Left wingCentreRight wing
Emilio PettersenConnor ZaryMatthew Phillips
Martin PospisilBen JonesCole Schwindt
Clark BishopRory KerinsWalker Duehr
Alex GallantBrett SutterAdam Klapka
Mitch McLainIlya Nikolaev
Zary, Jones, and Kerins could all slot in pretty much anywhere between the No. 1 and 3 centre positions. It all depends on which combinations Wranglers head coach Mitch Love ultimately favours, and those could change throughout the season.

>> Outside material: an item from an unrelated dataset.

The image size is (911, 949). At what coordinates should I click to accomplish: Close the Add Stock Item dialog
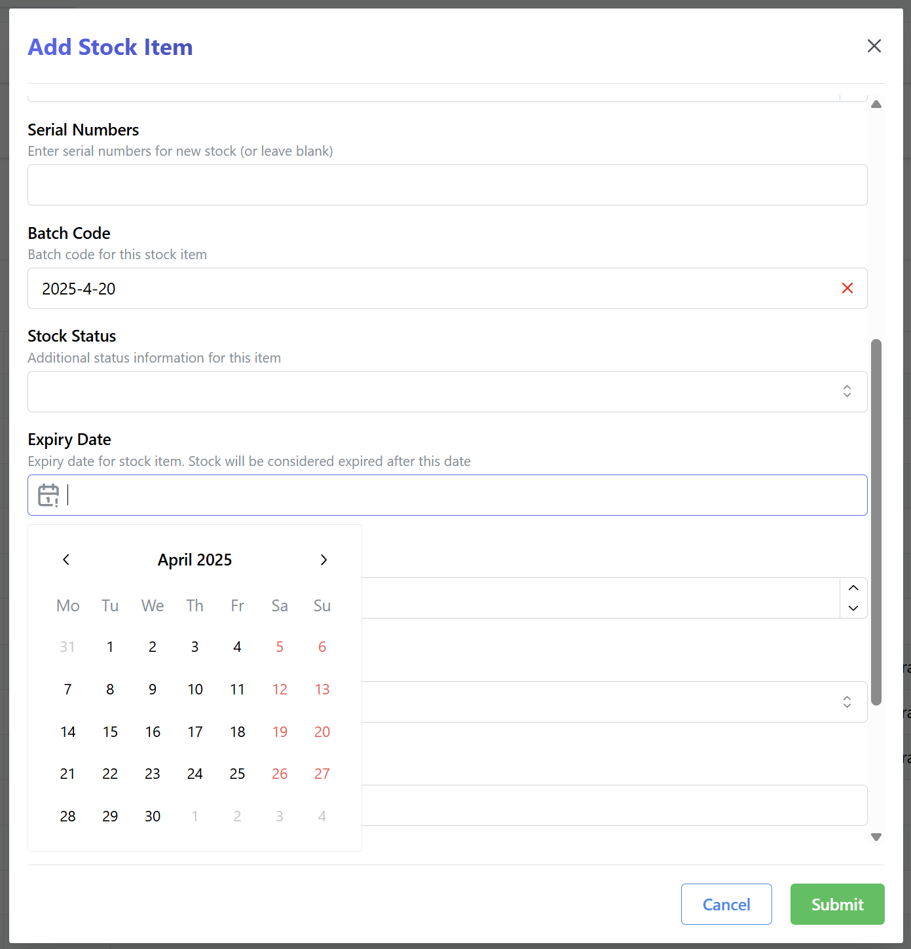click(874, 46)
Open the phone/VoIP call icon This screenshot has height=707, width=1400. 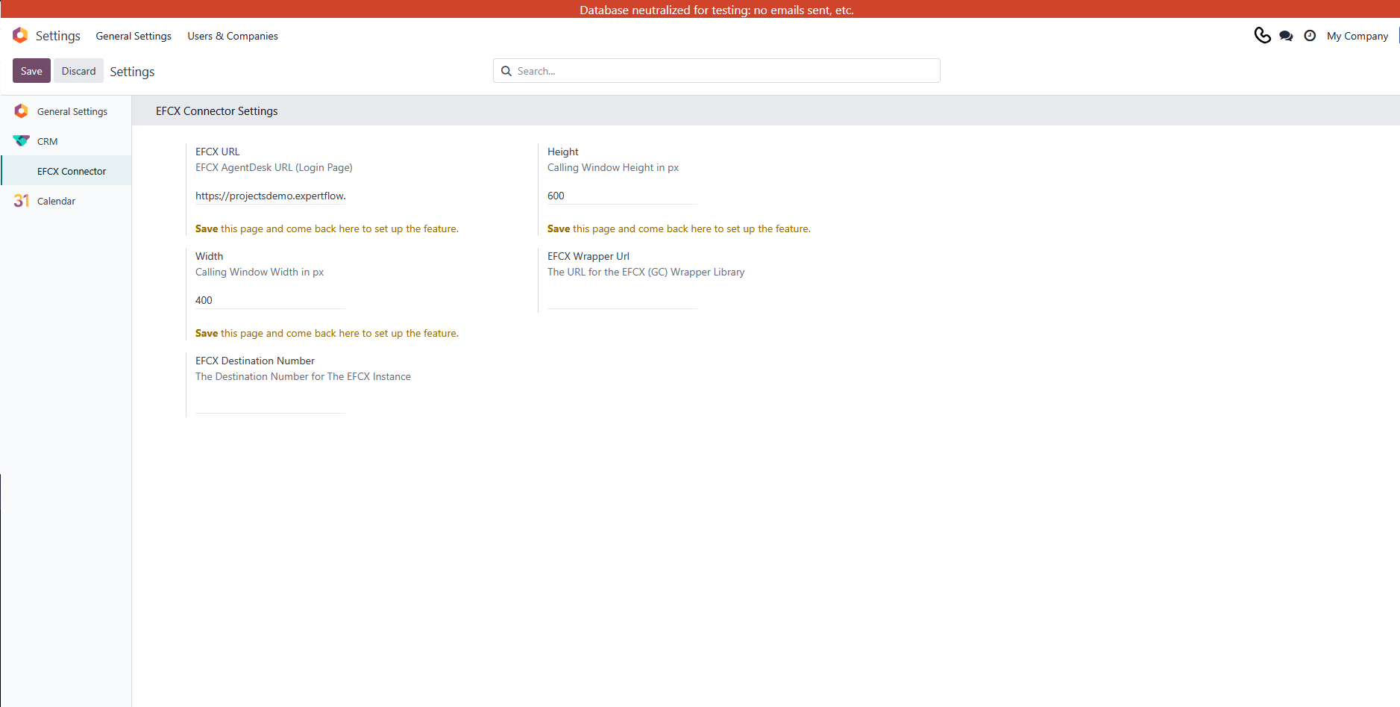click(x=1262, y=36)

Here’s what our pals over at SinBin.Vegas had to say about Jones (who, by the way, is not related to Blair or David):
Ben Jones is a defense-first center who is known most for his backchecking, positioning, and relentlessness. There’s not much to his offensive game beyond a willingness to go to the dirty areas and compete. He’s an excellent leader on the ice as well and coaches love him because of his defensive reliability. He’s a strong penalty killer but is limited a bit in this by his average skating. Simply put, he’s a high-floor, low-ceiling prospect who can probably step into an NHL lineup in a pinch but for the most part he’ll be stalwart in the AHL.
Sound familiar? That’s pretty much exactly what we came to expect from the likes of Gawdin and Luke Philp over the last couple of seasons with the Stockton Heat.
Jones will probably be a fixture on one of the Wranglers’ PK units this season, playing alongside guys like Clark Bishop, Brett Sutter, and Martin Pospisil. He could also see time on the PP, although it’s more likely we see somebody like Rory Kerins elevated into that role.
Ultimately, Jones looks like your classic AHL tweener centre. He’s a little younger than most of the guys we’ve seen flutter through the Flames’ minor-league ranks over the last few years, but there probably isn’t much that separates him from the likes of Alan Quine, Tyler Graovac, and Byron Froese.
Jones will become a restricted free agent after the upcoming season, assuming the Flames tender him a qualifying offer. It’s easy to see him sticking around in the organization for a few years, and there’s a chance he could carve out a role on the Flames’ NHL fourth line down the road.
We’ll see what Jones can do in his new environment. At the very least, he’ll be worth watching with the Wranglers. At best, he could be a decent Trevor Lewis facsimile.